The basic ways to avoid having a low Bus Factor are to incentivize or encourage knowledge sharing and discourage knowledge silos. Here are some examples of both:
Encouraging Knowledge Sharing
- Experts should be incentivized to share their knowledge through presentations such as deep-dives, tutorials, and hands-on sessions.
- Anyone should be able to make a change to any part of the code base that the team owns, subject to of course code reviews.
- For significant parts of the code base that were written by one individual, encourage “hand-offs” of that code to others so that a single individual is not the only one who understands it.
- Oncall responsibilities should be shared with everyone on the team on a rotating basis. New team members should “shadow” the oncall for 1-2 rotations to learn the ropes.
- If there is a service/application owned by your team, everyone should be able to deploy it, and know how to debug issues for that service. This will make everyone aware of the deployment/production environment, and also make them aware of the importance of code quality in preventing production issues. Deployment responsibilities can be shared through a rotating “Release Captain” schedule, similar to, or even combined with oncall duties, depending on the specifics of your team.
- Reward not only the creation of documentation, but also the act of keeping documentation up to date.
Discouraging Knowledge Silos
- No part of the team’s code base should be owned by a single individual. Code is owned by a team, not an individual.
- Avoid custom frameworks/libraries that were coded by a single individual, usually on a whim.
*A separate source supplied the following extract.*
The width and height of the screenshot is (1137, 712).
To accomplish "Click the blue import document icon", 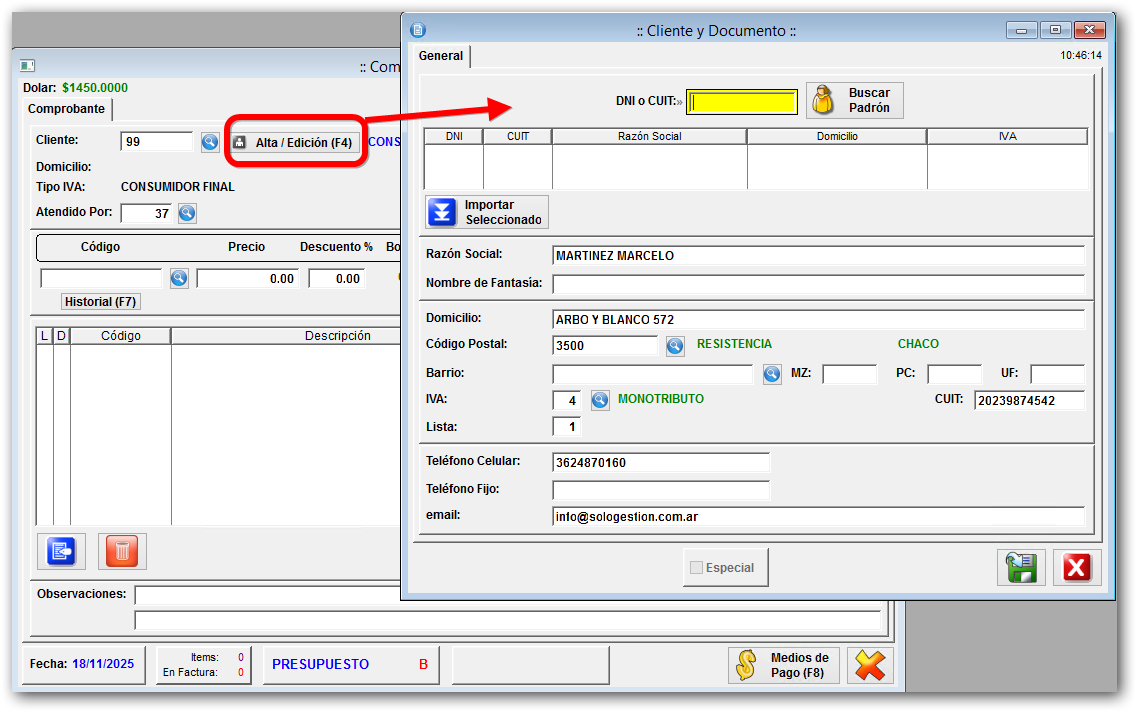I will (x=61, y=551).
Such custom frameworks/libraries, in my experience, tend to be poorly documented, and tend to suffer from a lack of updates. Instead, rely on frameworks/libraries that are widely known and used beyond a single team.
- Don’t always assign specific tasks to an expert. Accept a temporary productivity loss as other team members learn tasks that were previously done by only one individual. While it may be faster to get a certain task done by just letting the expert do it, it’s too easy to get stuck in this local optimum that does not optimize for long-term team productivity because it prevents other team members from gaining the knowledge necessary to do that task.
If you want to introduce your team to these behaviours, I would suggest starting slowly by picking one or two that are most applicable to your team, and gauging the feedback to the changes. Often, these sorts of culture changes take time to be accepted.
Furthermore, don’t expect that everyone will eventually be able to accomplish specific tasks at the same level as an expert; that is an unrealistic expectation. The goal here is to ensure that others can at least accomplish those tasks with a basic level of proficiency, ensuring there isn’t a functional gap in a team’s abilities should the expert become unavailable.
Conclusion:
Avoiding a Bus Factor of 1 should be a high priority for any team. It ensures the team can continue to function effectively should a team member become unavailable. It also ensures that knowledge is properly shared across your team and not siloed within individual team members. Furthermore, upping your team’s Bus Factor avoids putting an unfair burden on any single team member for some important or essential responsibility of the team. By promoting a culture of knowledge sharing within a team, you not only improve that team’s culture, but also their ability to onboard new team members - thus helping to keep the team cohesive through individual departures and additions.